Pero vuelve a mirarme, buscando, y yo le doy a cambio unos ojos tan cansados de

todo que prefiere esquivarlos. Sabe lo que le están diciendo, le están rogando que

coma, que no lo desprecie, que sea buena, que no le cuesta nada.

Él sigue con el plato frente a su cara. Sabe que si se él se enoja voy a reclamarle

“¿Por qué no comiste? Le hubieras hecho caso, tonta”.

Vuelve a buscar mis ojos, con la urgencia del miedo, no puede resistir por más

tiempo, necesita que me ponga de su lado.
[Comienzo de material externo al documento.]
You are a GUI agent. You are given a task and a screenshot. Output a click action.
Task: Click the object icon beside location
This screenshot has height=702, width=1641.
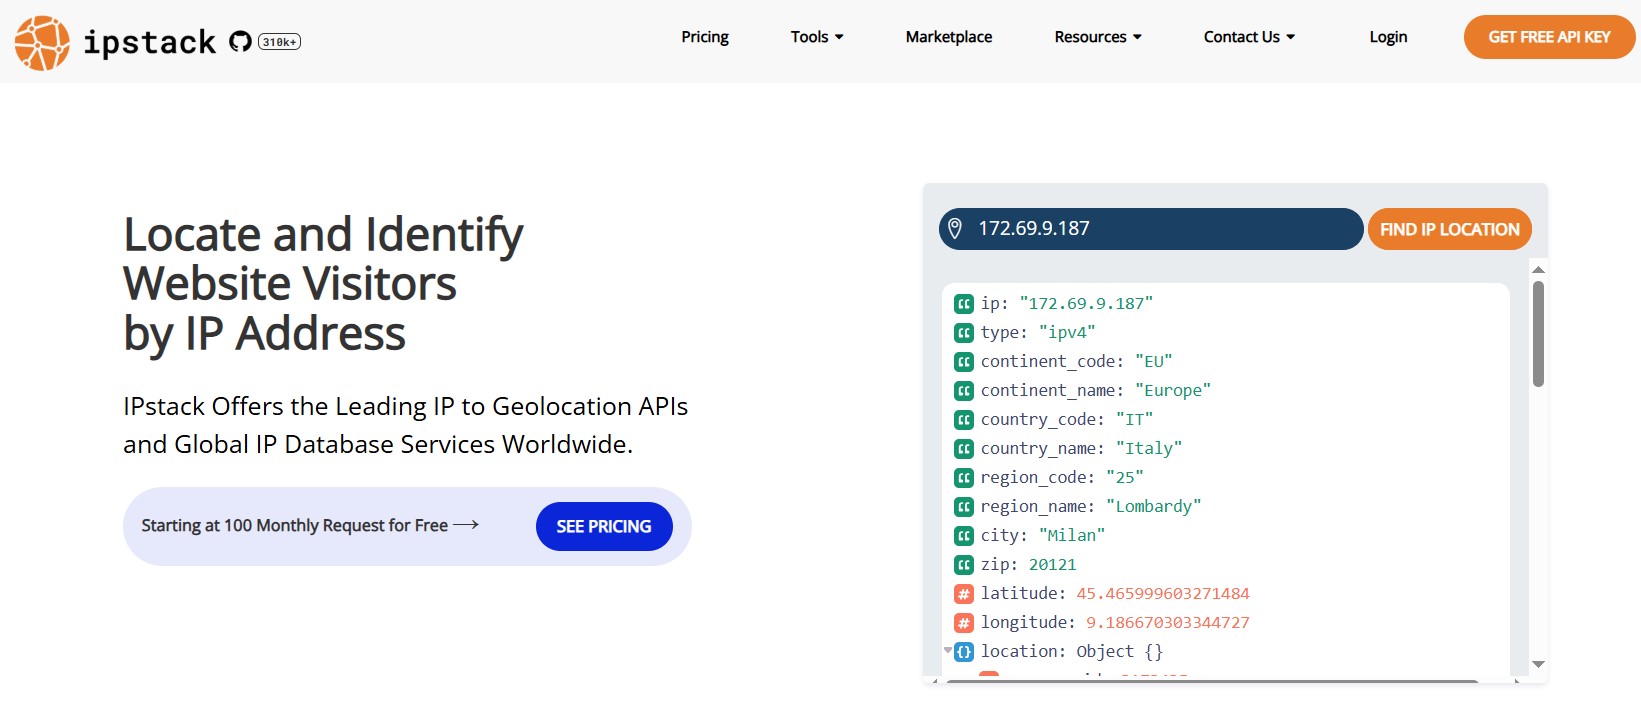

No puedo. La tormenta ya se está sintiendo en el aire. Mi bote salvavidas se va

poblando de fantasmas. Inclino mi cabeza hacia un costado, en un gesto que

implora clemencia.

Laura toma la factura y se la lleva la boca. Él se muestra satisfecho.

-Le dije al panadero que ésas eran para mi princesa- te dice, mientras te acaricia

la mejilla con un gesto tan parecido a la ternura que confunde

¿Viste que fácil? Es sólo una factura Laurita, no era para tanto.

El gallo vuelve a cantar. A deshora. Por tercera y última vez.